- _Entries shown_:
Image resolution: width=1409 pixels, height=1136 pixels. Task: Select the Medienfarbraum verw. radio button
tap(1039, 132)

---

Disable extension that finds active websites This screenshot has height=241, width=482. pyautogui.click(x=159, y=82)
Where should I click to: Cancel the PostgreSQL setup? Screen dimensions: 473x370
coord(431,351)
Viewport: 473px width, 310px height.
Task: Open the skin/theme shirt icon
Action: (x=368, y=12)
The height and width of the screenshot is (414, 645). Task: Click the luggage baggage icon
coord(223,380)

* * *

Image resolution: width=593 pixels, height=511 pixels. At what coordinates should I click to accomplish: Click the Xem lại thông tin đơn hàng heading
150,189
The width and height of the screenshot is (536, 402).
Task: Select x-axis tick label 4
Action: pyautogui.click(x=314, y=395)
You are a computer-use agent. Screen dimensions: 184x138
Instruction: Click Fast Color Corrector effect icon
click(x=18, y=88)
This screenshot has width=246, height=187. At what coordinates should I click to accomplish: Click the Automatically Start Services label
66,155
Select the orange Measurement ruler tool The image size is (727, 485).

- _Problem details_: Where the listing above has a line with "This screenshot has width=246, height=187.", start there, and output every line exactly through the line with "Select the orange", which is also included.

- _Solution for this problem_:
This screenshot has width=246, height=187. At what coordinates should I click to accomplish: Click the Automatically Start Services label
66,155
Select the orange Measurement ruler tool The image size is (727, 485).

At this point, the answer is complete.